INSTRUCTIONS FOR THE TASK.
The lines to be copied are those below that contain "will".
##### RECORDED INFORMATION #####
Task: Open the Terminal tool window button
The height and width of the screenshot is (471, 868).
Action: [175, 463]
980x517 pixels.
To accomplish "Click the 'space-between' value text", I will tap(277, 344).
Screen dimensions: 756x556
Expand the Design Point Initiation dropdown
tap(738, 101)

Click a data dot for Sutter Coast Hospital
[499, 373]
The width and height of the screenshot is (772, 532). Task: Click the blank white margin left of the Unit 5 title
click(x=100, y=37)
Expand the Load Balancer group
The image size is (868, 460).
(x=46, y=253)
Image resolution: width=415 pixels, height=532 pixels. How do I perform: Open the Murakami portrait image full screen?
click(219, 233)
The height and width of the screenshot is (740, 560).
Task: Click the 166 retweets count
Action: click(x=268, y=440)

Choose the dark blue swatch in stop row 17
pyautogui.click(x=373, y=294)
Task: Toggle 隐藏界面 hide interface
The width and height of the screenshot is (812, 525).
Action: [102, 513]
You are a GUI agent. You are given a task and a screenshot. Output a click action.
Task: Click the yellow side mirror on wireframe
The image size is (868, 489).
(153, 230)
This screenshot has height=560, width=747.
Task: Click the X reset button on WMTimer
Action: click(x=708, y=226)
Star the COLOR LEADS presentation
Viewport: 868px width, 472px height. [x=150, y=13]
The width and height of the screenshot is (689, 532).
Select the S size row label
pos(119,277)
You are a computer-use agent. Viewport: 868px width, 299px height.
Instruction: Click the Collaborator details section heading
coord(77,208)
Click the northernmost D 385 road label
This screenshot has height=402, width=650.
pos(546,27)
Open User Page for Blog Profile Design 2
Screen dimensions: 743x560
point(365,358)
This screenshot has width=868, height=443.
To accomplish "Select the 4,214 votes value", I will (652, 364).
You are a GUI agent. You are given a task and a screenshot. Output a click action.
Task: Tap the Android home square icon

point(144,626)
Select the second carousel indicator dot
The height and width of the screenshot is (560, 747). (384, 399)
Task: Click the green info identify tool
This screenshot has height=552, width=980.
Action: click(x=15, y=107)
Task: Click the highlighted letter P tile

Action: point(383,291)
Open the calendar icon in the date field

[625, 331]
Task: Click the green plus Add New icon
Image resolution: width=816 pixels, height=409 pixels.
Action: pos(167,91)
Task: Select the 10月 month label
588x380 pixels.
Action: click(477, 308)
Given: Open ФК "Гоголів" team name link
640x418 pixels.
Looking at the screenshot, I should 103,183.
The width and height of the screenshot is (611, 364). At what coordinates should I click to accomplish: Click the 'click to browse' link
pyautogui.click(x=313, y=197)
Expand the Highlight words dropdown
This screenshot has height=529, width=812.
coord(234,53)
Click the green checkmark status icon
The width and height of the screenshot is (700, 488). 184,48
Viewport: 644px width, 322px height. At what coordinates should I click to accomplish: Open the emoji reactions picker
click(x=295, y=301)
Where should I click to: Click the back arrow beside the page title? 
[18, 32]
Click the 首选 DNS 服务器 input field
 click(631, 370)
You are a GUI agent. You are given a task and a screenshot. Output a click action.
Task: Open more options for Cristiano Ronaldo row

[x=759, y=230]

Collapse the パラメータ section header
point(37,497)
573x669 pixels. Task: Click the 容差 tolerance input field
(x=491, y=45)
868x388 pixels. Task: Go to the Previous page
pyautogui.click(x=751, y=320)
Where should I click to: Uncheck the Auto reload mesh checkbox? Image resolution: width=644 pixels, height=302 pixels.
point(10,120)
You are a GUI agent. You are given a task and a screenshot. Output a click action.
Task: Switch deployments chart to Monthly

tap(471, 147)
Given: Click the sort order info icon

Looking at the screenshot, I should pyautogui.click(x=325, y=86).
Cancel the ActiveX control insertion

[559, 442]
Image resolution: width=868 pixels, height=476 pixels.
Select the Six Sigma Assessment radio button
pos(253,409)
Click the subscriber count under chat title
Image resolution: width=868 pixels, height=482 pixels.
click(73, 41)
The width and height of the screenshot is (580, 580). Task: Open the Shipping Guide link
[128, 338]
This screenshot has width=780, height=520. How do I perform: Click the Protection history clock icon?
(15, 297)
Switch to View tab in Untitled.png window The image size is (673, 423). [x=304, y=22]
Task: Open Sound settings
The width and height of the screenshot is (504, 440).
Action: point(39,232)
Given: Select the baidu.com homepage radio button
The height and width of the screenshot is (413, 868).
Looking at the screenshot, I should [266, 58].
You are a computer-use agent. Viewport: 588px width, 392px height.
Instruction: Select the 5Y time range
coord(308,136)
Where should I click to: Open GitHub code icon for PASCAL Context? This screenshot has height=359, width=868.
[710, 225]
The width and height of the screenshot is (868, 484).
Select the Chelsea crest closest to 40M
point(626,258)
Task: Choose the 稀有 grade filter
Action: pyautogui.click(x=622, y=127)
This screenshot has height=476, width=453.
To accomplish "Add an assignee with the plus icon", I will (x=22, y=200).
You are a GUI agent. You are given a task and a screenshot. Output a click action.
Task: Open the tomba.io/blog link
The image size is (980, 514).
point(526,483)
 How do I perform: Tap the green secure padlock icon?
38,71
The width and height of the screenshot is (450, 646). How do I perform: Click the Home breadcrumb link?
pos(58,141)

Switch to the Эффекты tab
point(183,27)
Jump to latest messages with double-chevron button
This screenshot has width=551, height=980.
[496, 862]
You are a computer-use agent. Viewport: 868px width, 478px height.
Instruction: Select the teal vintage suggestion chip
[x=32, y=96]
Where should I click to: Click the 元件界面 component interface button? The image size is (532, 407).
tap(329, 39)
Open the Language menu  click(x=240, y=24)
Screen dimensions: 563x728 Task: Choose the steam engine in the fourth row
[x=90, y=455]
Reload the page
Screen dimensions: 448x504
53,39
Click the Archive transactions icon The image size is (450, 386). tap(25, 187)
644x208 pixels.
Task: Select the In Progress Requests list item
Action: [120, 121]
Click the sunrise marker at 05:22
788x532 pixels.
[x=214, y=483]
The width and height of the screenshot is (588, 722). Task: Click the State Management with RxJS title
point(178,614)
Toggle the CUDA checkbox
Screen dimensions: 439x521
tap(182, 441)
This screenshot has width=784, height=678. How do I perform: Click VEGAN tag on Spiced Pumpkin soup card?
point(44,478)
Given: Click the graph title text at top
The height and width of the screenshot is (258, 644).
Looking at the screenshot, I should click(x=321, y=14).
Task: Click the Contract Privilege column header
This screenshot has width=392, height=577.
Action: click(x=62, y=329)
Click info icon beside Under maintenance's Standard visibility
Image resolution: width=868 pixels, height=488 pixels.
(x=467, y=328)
#####
TASK SOLUTION.
To accomplish "Click the 'space-between' value text", I will tap(277, 344).
To accomplish "Select the 4,214 votes value", I will (652, 364).
To accomplish "Add an assignee with the plus icon", I will (x=22, y=200).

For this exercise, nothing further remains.